I know that you shy away from Scripture, but yet you love the Beatitudes: 

Blessed are you who are poor, for yours is the kingdom of God. Blessed are you who are hungry now, for you shall be satisfied. Blessed are you who weep now, for you shall laugh. Blessed are you when people hate you and when they exclude you and revile you and spurn your name as evil, on account of the Son of Man! (Luke 6:20-22). 

You told me once that these words call you to walk a humble path, and ask of you to live in a state of willingness, honesty and open mindedness.  To be successful in the spiritual life is to know that life dedicated to self leads to a dead end because we will always crave more. You strive to follow the path of the Buddha, but even he saw that life filled with glorifying self leads to futility:

Those who are selfish suffer here and hereafter; they suffer in both worlds from the results of their own actions. But those who are selfless rejoice here and rejoice heresfter. They rejoice in both worlds from the results.of their actions. (Dhammapada 1:15-16)

A life dedicated to spiritual principles and helping others gives us a deeper purpose and meaning that is beyond any worldly success.  I strive to love God with all my heart and with all my soul and with all my strength and with all your mind; and love my neighbor as myself.

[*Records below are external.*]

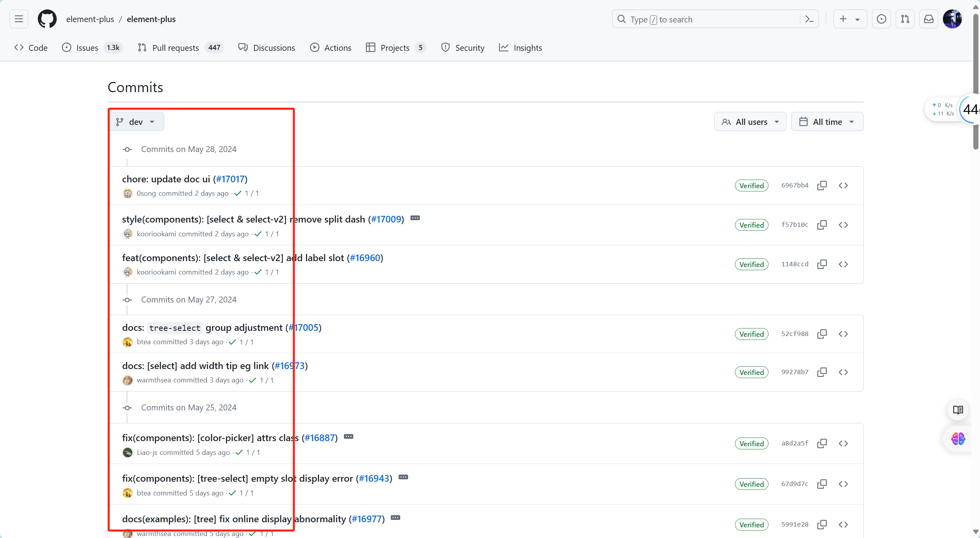Image resolution: width=980 pixels, height=538 pixels.
Task: Expand commit description for color-picker attrs class
Action: pyautogui.click(x=348, y=436)
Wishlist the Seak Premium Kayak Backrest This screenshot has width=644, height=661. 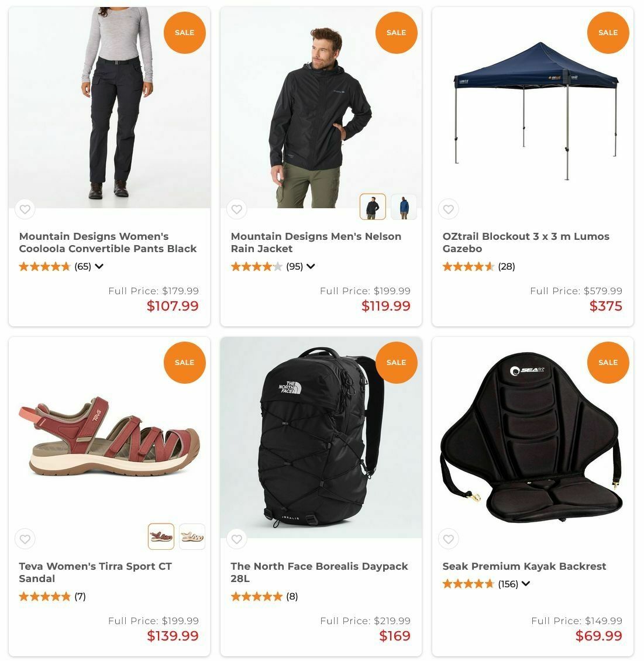449,539
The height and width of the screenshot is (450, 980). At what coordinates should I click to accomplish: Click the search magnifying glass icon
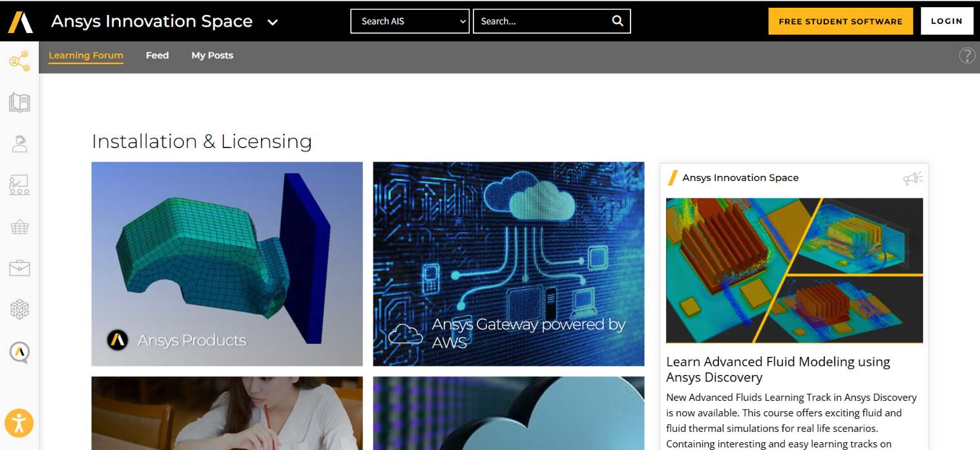[618, 21]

You strive to live by the path of the Buddha, who dedicated his life to teaching others so they may also be free from suffering. Both paths lead us to be successful by allowing higher principles to guide our thoughts and actions. 

I hope this letter finds you well. I will hold you in my prayers. I am grateful to be on this path with you.

In the Light,

Your Fellow Traveller  

A Letter about Real Strength 

(The World According to Mister Rogers: important Things to Remember)

Dear Friend,

I hope my words find you at a time, where it may encourage you to be more at home within yourself. You wrote to me that you have been struggling with loneliness, and you shared how you thought being overwhelmed by an emotion was a sign of weakness.

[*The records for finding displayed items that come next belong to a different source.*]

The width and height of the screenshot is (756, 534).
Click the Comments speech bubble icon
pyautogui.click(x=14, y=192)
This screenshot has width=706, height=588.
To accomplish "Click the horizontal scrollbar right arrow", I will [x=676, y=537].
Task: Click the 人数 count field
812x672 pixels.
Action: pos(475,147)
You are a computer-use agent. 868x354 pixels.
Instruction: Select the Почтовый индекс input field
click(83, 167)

I relate to your sentiments, and for a long time I also thought feeling deeply was a sign of weakness.  I think this is especially of men, but true in some ways across gender. We are taught early on to value thinking, mental capacities, and rewarded for academic achievement.

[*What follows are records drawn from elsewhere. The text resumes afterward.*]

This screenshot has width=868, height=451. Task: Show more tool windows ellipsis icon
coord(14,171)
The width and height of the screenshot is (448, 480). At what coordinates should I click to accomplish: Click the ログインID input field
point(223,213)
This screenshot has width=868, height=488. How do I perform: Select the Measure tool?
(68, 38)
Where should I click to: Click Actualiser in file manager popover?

 How better the world would be if we were encouraged navigate through emotions and taught emotional intelligence. It’s ok that sometimes you are overwhelmed with feelings, why helps me is to sit with my feelings and breathe deeply. I try to welcome it instead of resisting it. Sometimes I am hit with an overpowering negative feelings that lead me to anger, despair, and a case of f%<! this s*^!. In these cases, I try to breathe, pray to a power greater than me for help, and try to turn my thoughts to someone else.

A wise man once said “Real strength has to do with helping others.” In my experience, when I am honest about my own struggles and befriend my weaknesses, the more useful I am to God and others.  I know you are struggling with believing in a Higher Power, but you don’t need to be a theist to know that helping others through mutual vulnerability allows for amazing things to happen.  When our walls are down, we are able to meet heart to heart; we are no longer pretending to be strong, but allowing ourselves to be seen and known as we truly are.  

I know sometimes it feels scary. My suggestion to you is to breathe deeply, relax and take it easy. Wise people have repeatedly told me “this too shall pass.” Our feelings can overwhelm and sometimes be scary, but remember that you are not just your thoughts or even your feelings. I try on most days to judge myself on my actions instead of the crazy thoughts and feelings floating through me. Whether I feel good or bad, I always full deep sense of peace and purpose, when instead of focusing on myself and my life I reach out and help someone else.

May you be happy. May you be healthy. May you be at peace. May you be free from suffering.